Sean Farrell, Head of Digital Asset Strategy, said that “the decline of TeraUSD (UST) and Celsius is a long-term favorable trend for the market,”
Furthermore, the note noted that in the traditional banking business, such open displays of illiterate capital destruction are often neglected. Thankfully, crypto markets have the advantage of “repeating and evolving at a rapid pace”.
Heavy borrowing with volatile staking method
“In terms of Celsius, if revenue-generating strategies sound very impressive, they usually are,” FSInsight said. The crypto lender was also “notable for pursuing ‘risk-free’ returns on customer assets.” The move called for massive borrowing, along with methods for making dangerous and volatile bets.

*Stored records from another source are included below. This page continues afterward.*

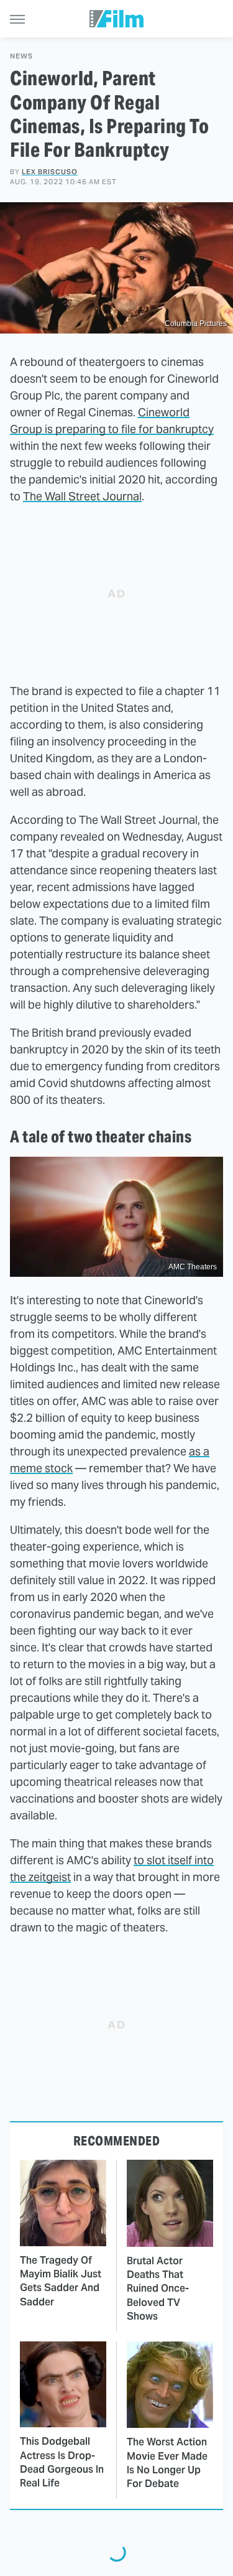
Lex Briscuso (50, 171)
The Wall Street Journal (82, 496)
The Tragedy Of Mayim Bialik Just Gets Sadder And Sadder (60, 2281)
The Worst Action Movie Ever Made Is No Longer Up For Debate (167, 2462)
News (21, 56)
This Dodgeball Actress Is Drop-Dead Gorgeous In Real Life (62, 2462)
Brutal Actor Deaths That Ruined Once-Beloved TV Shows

The crypto lender was also notable for “pushing a ‘risk-free’ return on client assets,” which combined with risky and volatile mortgage methods called for large levels of borrowing.
“In a stressful situation, leverage becomes a deadly double-edged weapon that can strike when you least expect it,” the note continued.
FSInsight is optimistic on crypto pricing in the later part of the year, and believes that now is the moment for medium to long-term traders to consider increasing their allocation to Bitcoin (BTC).